Fare pace con i capelli

Fare pace con i capelli

Gennaio è un mese difficile. Fa freddo. E “fa” umido (Febbraio anche peggio, lascia stare, ma adesso mi concentro su Gennaio un passo alla volta). E lo fa per tutti, è vero, almeno quì in North Italy, ma ci sono quelli che godono al freddo, si rotolano nei brividi come ginnasti sul tappeto; ci sono poi, invece, quelli che hanno un fortissimo retaggio della propria vita precedente di animale che “non ha il fisico” e va in letargo (lascia stare il ghiro e la marmotta, piuttosto: serpenti, lucertole, chiocciole, tartarughe, rospi, rane, vermi vanno in letargo pure loro, lo sapevi?). Ecco, a Gennaio io patisco e mi vengono le idee strane e finisco per fare una freddìa: e faccio esperimenti, portando all’estremo la mia battaglia personale contro lo shampoo.

Risultati delle sperimentazioni:

  • – bicarbonato di sodio e aceto funzionano alla grande.
    Non fanno la tanto consolante e lussuriosa schiuma ma mettendo due gocce di essenza di rosmarino nel bicarbonato ti godi la sensazione di costina al forno e va bene lo stesso.
  • – il sapone di Marsiglia è più pratico perchè non si deve preparare prima e soprattutto non è contenuto nella bottiglia di vetro dell’aceto che nella doccia rischia di cadere e rompersi (ndr). Ho scoperto che sapone di Marsiglia più capelli consente di riprodurre l’odore acre e caratteristico di bestin sarvægo (tr. genovese: Animale selvatico) che è una informazione che può sempre essere utile nella vita.
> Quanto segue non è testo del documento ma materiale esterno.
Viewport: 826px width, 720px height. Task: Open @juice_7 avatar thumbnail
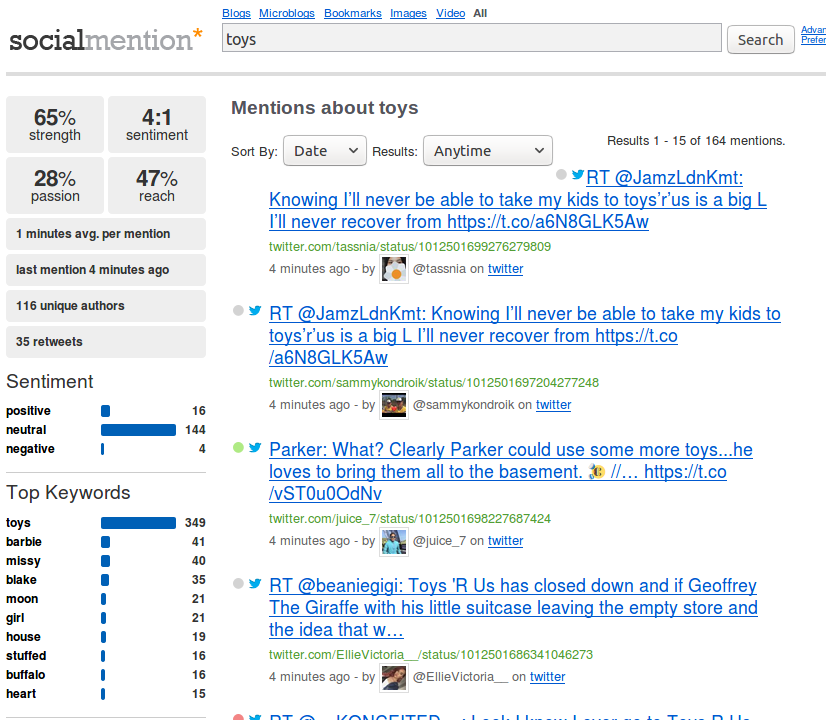(394, 541)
Non è tanto il fatto che ci vuole un po’ ad abituarsi a quell’aura di bosco che ti circonda quanto che le persone accanto iniziano presto a manifestare apertamente insofferenza e finisci per tornare allo shampoo, cercando un compromesso tra quelli meno chimici.

Ma io resto dell’idea: MENO SHAMPOO E PIU’ ESPERIMENTI PER TUTTI!